(Beginning of RECORD EXCERPTS)

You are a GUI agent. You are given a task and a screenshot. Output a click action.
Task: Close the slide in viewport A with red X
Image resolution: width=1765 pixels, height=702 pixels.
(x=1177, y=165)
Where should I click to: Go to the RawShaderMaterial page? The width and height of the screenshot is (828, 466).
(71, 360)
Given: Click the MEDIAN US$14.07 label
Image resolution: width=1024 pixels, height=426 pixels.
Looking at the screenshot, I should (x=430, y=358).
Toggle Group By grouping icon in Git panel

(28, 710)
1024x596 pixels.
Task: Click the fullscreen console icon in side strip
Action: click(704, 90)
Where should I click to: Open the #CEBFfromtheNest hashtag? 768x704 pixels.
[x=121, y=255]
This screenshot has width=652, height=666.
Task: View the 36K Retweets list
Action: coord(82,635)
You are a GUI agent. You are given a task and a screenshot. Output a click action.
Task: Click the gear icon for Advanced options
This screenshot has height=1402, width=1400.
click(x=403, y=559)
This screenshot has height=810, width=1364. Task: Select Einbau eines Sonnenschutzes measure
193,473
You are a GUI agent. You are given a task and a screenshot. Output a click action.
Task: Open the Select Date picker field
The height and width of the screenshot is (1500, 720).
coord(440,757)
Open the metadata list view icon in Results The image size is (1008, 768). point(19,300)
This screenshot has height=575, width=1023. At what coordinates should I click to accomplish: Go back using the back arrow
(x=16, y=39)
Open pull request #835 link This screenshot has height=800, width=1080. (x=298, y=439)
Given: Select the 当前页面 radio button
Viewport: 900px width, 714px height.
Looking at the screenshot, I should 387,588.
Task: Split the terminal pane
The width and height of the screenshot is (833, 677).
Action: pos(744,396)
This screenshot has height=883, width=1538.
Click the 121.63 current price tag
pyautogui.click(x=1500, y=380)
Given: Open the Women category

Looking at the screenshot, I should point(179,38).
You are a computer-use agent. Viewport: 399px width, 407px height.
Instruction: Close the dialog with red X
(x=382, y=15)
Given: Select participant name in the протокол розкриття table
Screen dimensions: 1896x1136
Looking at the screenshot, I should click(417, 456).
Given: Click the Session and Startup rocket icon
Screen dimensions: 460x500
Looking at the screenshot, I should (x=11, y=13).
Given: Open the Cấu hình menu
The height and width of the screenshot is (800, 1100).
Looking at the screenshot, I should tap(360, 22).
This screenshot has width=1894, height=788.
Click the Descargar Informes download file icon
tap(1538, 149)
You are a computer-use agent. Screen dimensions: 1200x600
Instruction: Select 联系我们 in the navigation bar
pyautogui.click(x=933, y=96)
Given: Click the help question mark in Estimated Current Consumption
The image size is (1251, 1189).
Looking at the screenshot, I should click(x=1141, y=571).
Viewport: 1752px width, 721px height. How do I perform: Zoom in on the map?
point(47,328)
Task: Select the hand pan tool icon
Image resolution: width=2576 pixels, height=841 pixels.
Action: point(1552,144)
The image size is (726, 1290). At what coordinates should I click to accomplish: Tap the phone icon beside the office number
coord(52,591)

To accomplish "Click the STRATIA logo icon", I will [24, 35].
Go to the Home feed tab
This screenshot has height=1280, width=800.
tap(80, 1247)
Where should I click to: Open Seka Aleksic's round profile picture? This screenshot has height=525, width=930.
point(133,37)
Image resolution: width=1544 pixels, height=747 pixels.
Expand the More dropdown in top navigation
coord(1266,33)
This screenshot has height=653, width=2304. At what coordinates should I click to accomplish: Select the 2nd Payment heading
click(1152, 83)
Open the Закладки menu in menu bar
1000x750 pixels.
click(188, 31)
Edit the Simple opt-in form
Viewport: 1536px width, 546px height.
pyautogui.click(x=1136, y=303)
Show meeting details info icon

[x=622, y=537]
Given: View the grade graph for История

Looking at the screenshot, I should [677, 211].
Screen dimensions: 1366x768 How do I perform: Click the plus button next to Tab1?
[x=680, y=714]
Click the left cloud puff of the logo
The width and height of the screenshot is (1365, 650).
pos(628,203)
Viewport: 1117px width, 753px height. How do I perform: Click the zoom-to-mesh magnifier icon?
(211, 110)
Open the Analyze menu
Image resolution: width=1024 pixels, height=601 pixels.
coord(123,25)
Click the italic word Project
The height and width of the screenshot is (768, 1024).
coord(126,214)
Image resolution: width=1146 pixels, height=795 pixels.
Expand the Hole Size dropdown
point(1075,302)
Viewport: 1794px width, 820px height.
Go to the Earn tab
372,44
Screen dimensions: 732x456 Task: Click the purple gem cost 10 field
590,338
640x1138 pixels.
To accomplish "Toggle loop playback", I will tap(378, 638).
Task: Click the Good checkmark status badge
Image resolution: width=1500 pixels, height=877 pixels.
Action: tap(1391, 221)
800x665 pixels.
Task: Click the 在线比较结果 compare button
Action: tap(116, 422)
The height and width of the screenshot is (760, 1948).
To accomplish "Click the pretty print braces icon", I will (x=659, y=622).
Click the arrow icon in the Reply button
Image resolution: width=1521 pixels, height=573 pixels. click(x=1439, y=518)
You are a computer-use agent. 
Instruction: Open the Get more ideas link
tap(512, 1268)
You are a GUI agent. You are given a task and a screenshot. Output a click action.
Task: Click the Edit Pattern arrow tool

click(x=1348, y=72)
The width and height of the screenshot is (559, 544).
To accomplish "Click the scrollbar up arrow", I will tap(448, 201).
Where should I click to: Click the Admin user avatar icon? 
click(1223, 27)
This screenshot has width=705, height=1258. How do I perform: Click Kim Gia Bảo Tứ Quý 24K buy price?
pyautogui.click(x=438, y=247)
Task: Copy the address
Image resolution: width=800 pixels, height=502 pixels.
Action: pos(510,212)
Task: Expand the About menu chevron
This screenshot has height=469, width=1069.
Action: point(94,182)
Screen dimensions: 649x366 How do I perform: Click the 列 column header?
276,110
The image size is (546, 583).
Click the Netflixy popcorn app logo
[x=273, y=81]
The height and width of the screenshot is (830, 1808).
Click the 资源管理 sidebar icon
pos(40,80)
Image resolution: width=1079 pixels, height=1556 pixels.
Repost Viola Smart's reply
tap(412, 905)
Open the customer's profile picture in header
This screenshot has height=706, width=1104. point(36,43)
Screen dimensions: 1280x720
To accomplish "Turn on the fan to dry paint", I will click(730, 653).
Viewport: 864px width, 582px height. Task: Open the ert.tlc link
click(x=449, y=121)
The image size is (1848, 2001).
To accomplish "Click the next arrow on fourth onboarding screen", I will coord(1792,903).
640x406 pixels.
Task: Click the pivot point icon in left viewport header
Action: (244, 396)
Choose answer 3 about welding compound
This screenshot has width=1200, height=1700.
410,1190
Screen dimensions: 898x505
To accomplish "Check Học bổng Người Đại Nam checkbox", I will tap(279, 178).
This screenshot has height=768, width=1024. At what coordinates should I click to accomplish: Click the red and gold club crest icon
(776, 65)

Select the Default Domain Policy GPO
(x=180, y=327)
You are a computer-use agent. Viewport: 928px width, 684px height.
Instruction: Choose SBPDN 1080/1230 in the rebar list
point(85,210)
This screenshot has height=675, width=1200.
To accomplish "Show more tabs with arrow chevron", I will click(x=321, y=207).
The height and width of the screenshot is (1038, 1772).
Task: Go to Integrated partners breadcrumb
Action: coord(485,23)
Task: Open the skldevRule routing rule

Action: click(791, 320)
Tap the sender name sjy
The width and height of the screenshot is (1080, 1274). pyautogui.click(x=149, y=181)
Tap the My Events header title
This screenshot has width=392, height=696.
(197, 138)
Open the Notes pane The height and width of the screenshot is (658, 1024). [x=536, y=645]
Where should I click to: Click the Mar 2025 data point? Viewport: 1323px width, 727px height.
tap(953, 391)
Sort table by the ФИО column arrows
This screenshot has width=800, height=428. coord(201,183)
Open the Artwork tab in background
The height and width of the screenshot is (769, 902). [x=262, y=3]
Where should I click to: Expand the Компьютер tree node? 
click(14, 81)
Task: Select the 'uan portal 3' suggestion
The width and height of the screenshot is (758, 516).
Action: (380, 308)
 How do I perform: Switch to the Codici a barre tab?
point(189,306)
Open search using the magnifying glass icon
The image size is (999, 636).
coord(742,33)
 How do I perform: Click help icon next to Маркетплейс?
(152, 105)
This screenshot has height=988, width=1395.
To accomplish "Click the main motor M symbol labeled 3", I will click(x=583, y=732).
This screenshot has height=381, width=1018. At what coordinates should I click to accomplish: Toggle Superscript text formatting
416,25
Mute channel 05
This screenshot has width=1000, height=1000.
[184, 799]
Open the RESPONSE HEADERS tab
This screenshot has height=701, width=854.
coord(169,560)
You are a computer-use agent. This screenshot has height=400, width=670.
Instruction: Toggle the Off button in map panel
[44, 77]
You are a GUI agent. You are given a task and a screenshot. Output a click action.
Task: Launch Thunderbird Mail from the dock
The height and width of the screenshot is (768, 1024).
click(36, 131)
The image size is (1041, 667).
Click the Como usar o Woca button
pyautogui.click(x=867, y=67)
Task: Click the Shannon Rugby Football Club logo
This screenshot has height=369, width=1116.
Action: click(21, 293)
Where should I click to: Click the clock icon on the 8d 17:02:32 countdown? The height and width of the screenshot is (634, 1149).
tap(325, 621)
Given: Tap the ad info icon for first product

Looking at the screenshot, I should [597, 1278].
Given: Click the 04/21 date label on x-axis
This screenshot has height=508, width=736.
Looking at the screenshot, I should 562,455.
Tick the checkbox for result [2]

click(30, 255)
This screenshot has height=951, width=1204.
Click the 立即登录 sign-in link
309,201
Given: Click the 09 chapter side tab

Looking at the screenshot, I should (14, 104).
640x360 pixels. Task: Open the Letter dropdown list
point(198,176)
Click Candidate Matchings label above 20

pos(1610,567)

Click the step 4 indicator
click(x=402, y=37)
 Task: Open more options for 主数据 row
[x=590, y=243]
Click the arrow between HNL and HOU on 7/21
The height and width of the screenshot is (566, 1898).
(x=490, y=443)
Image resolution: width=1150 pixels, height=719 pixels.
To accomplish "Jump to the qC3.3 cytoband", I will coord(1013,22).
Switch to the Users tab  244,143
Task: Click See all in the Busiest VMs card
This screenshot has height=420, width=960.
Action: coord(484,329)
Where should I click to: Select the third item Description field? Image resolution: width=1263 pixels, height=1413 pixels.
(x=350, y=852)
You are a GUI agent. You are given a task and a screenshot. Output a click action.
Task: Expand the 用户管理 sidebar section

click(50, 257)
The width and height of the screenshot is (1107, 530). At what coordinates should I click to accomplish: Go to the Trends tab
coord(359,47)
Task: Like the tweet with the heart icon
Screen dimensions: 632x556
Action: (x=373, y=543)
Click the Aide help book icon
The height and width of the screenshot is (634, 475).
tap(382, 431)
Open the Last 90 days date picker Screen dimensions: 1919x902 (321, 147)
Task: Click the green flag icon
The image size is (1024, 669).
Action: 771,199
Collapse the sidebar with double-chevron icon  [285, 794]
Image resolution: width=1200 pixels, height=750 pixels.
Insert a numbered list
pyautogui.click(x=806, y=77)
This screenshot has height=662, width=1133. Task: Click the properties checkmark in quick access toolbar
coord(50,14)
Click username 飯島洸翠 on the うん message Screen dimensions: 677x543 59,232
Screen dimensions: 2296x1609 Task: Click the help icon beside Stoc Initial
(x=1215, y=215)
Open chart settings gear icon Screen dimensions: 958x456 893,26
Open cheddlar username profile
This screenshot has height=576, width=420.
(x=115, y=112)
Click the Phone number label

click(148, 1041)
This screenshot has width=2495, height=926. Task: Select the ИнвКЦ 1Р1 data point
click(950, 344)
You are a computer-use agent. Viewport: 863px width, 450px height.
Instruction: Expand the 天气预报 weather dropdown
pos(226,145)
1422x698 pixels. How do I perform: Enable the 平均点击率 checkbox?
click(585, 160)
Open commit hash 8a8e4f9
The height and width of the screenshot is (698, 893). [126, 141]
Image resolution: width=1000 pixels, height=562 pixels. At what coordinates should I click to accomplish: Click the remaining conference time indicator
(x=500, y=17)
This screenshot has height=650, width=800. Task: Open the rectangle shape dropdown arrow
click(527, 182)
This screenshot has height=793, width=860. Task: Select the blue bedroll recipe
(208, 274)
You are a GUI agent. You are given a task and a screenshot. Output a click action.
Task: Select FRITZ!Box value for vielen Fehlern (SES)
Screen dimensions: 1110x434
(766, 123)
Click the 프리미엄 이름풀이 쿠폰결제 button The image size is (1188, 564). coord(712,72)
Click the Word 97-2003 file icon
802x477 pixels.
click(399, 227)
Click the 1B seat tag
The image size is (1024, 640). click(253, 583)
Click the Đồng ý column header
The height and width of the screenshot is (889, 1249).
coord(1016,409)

(End of RECORD EXCERPTS)

**WORK REQUEST**
Which lines in the data above hold the string "picker"? Return each of them.

**ANSWER SPACE**
Task: Open the Select Date picker field
Open the Last 90 days date picker Screen dimensions: 1919x902 (321, 147)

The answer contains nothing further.